Document passage:

----------------------------------------

95 of 107 people found the following review helpful
Brilliant remake of "Infernal Affairs",
It's a tricky business adapting a foreign movie for an American audience. Martin Scorsese's "The Departed" captures all the best elements of the original film "Infernal Affairs" and works traditional Scorsese themes and material into the film making it very much his own and every bit the equal to the Chinese film. Featuring outstanding performances all around perhaps this film will finally earn Scorsese the Oscar for Best Director that he deserved for "Raging Bull" over twenty years ago.
Two state trooper academy graduates one an undercover officer named Billy Costigan (Leonardo DiCaprio) and a mole in the department Colin Sullivan (Matt Damon) working for crime lord Frank Costello (Jack Nicholson)have opposite goals. Captain Queenan (Martin Sheen) and Sgt. Dignam (Mark Wahlberg) charge Costigan with gathering as much dirt as possible on Sullivan so they can finally take him out. They work up a false history for Costigan which includes a brief stint in prison to create credibility. By comparison Sullivan is a boy scout who rises to the top of his department rapidly working for Ellerby (Alec Baldwin)in a rival department. Both are charged with ferriting out the mole in their respective organizations and both are romancing the same woman (Vera Farmiga) without ever meeting.

----------------------------------------

Data listing:
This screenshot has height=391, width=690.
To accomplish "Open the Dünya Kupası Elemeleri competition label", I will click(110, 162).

----------------------------------------

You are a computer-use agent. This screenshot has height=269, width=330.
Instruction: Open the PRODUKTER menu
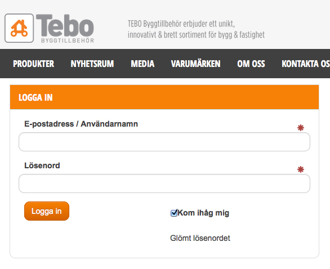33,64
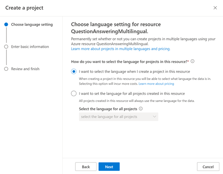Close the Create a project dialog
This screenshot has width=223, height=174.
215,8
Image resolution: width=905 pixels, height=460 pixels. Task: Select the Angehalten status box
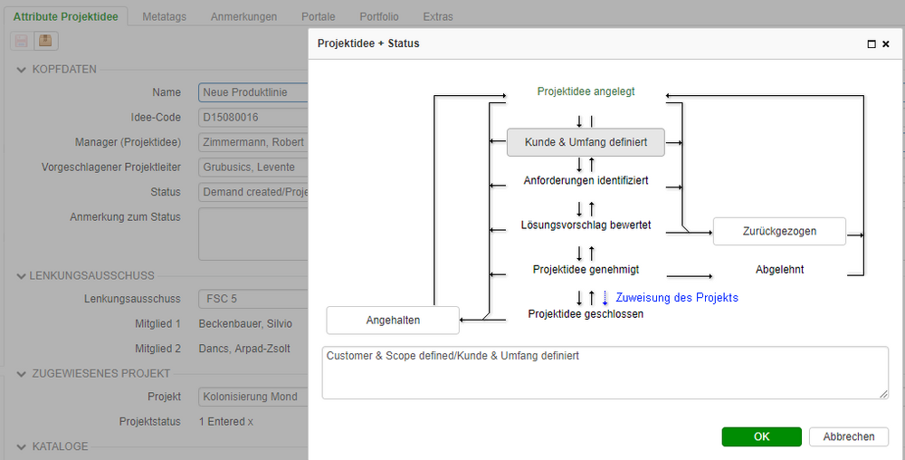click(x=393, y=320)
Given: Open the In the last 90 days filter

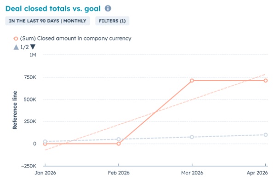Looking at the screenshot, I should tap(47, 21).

----------------------------------------

What you have to do:
Answer these from the review of The Departed:
1. Which film is The Departed a remake of?
2. For which film does the review say Scorsese deserved the Oscar for Best Director?
3. Who plays crime lord Frank Costello?
Draw only on the review of The Departed, not on the entries.

Complete answer:
1. Infernal Affairs
2. Raging Bull
3. Jack Nicholson